Assignment
Restate the entries word for word and skip every image.

━━━━━ Extracted data ━━━━━

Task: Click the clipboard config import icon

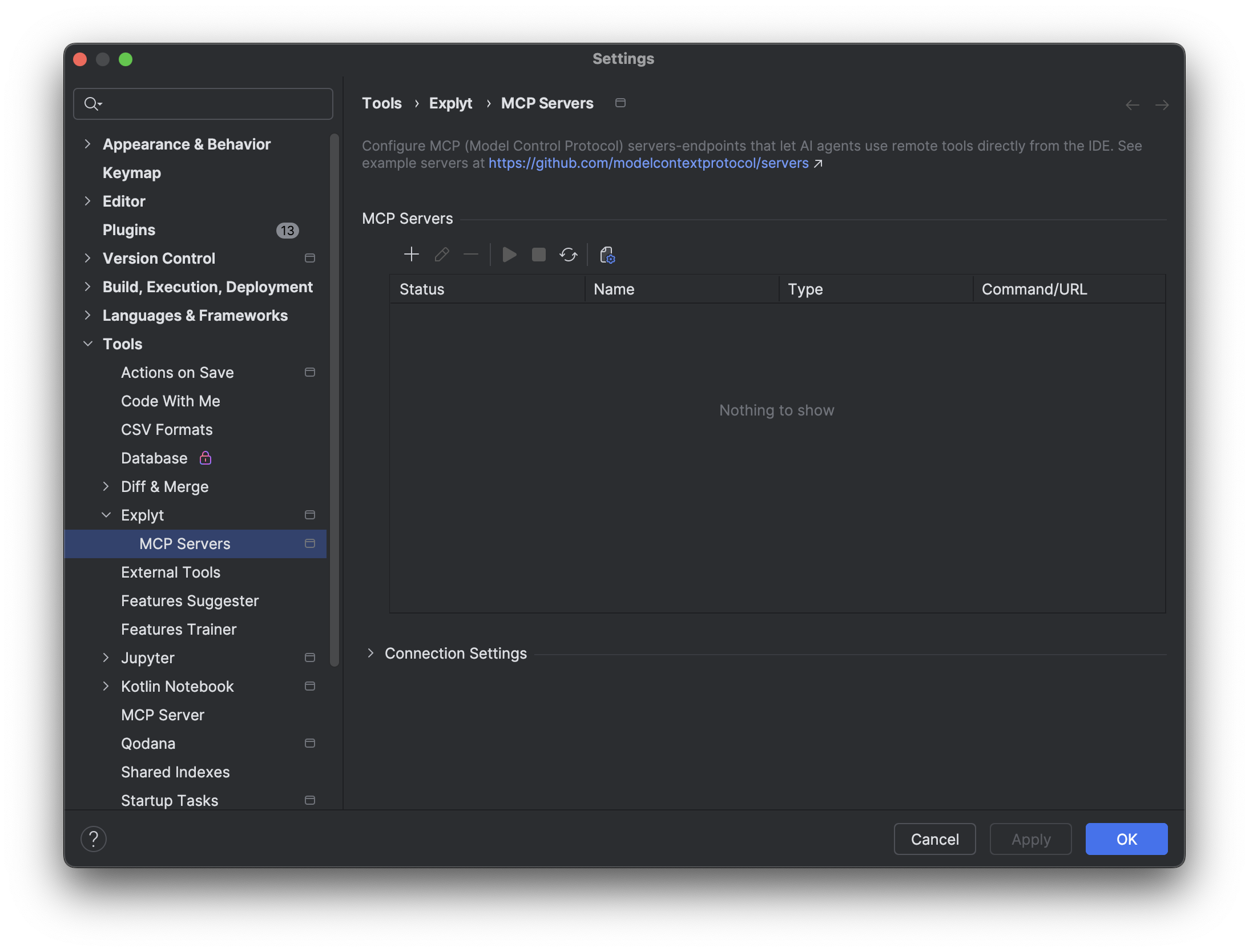Action: point(607,254)
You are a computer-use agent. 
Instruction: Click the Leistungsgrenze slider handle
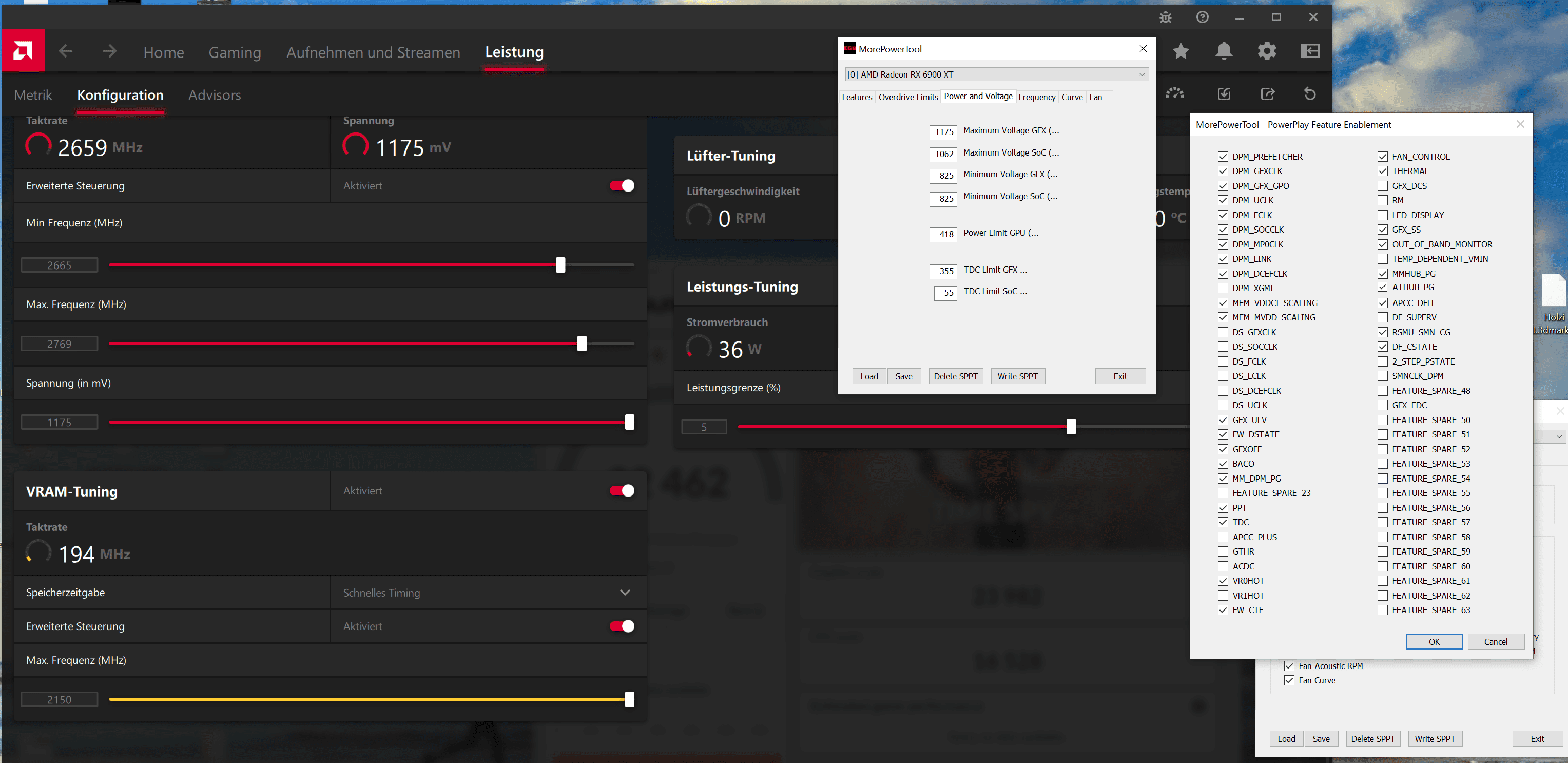pos(1071,427)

━━━━━

Answer to the problem
Task: Click the clipboard config import icon

Action: point(607,254)
You are a computer-use agent. 
Instruction: Click the Leistungsgrenze slider handle
pos(1071,427)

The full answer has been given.